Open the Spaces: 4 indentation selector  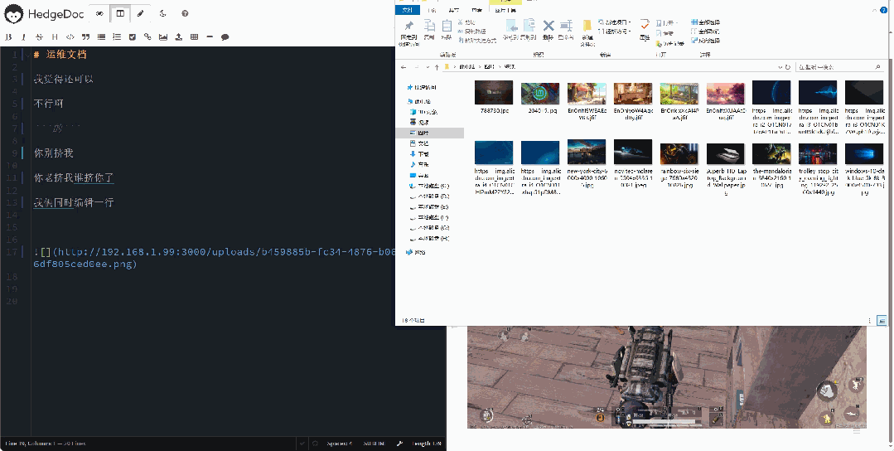(x=340, y=444)
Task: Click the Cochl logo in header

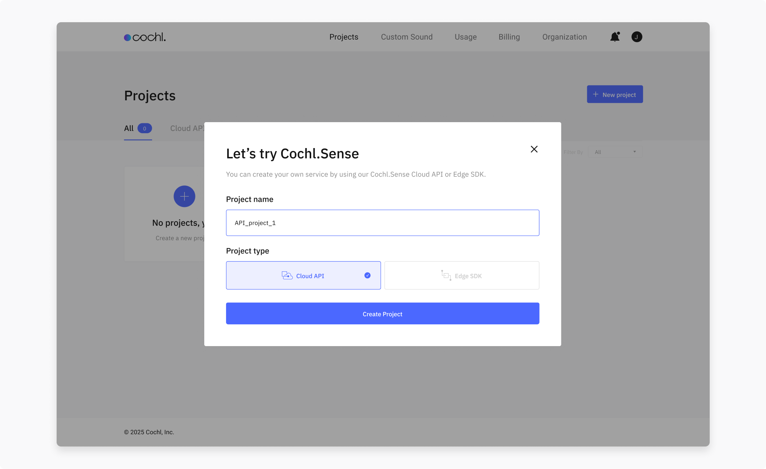Action: pyautogui.click(x=145, y=37)
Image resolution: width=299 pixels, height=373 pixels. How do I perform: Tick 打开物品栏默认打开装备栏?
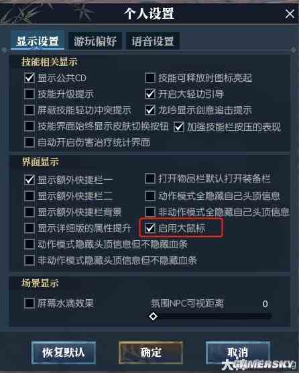click(x=150, y=178)
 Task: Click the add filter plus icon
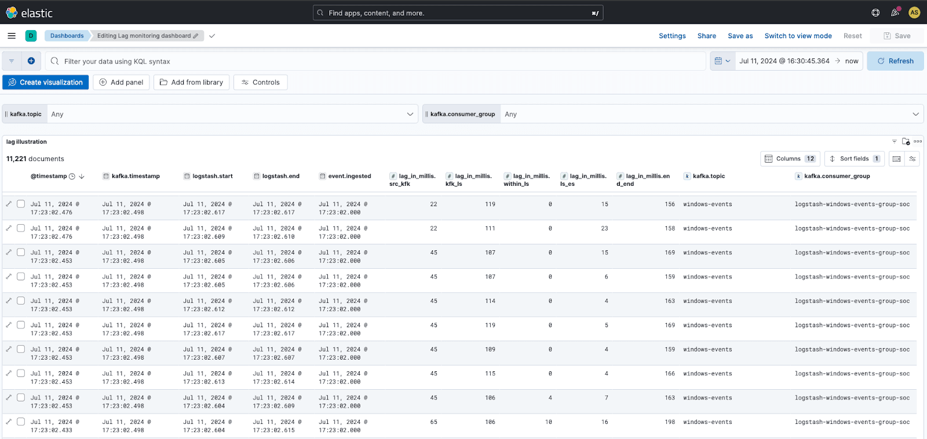click(x=31, y=61)
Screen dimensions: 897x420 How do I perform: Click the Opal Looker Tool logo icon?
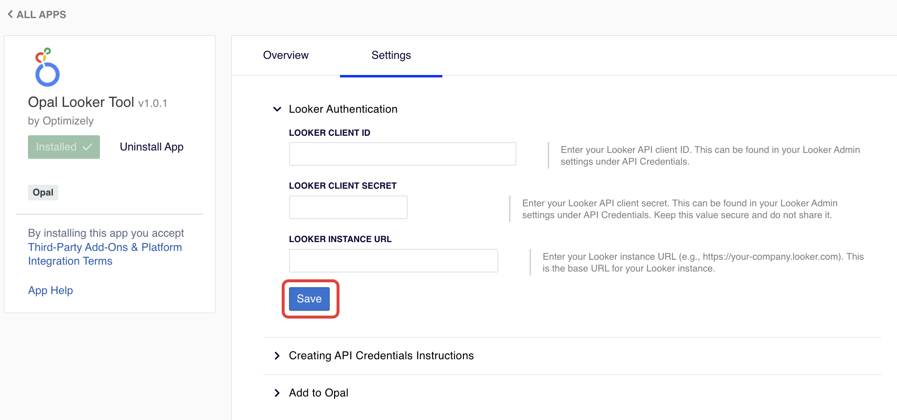tap(47, 67)
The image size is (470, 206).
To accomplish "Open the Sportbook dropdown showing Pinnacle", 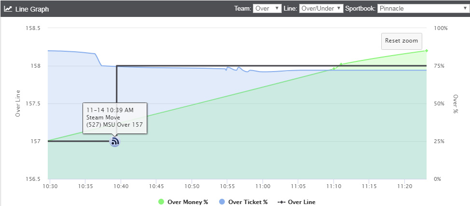I will click(423, 8).
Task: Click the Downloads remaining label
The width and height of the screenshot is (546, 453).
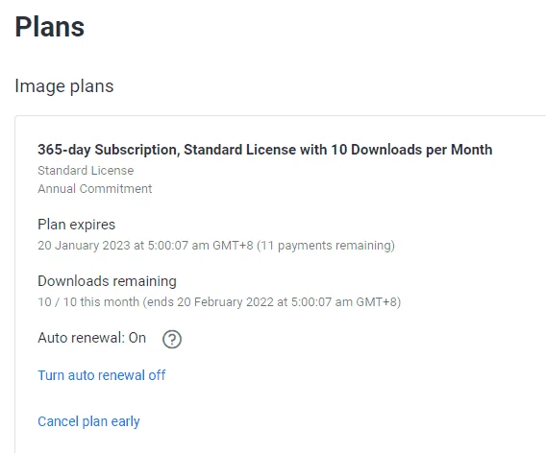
□ □ □ □ □
### [PROBLEM TO SOLVE]
Going from the line with "Task: Click the Downloads remaining label" to the last line of the listing, write out each line exactly and nothing else. Leave out all pictures.

### [RESULT OF THIS TASK]
Task: Click the Downloads remaining label
The width and height of the screenshot is (546, 453).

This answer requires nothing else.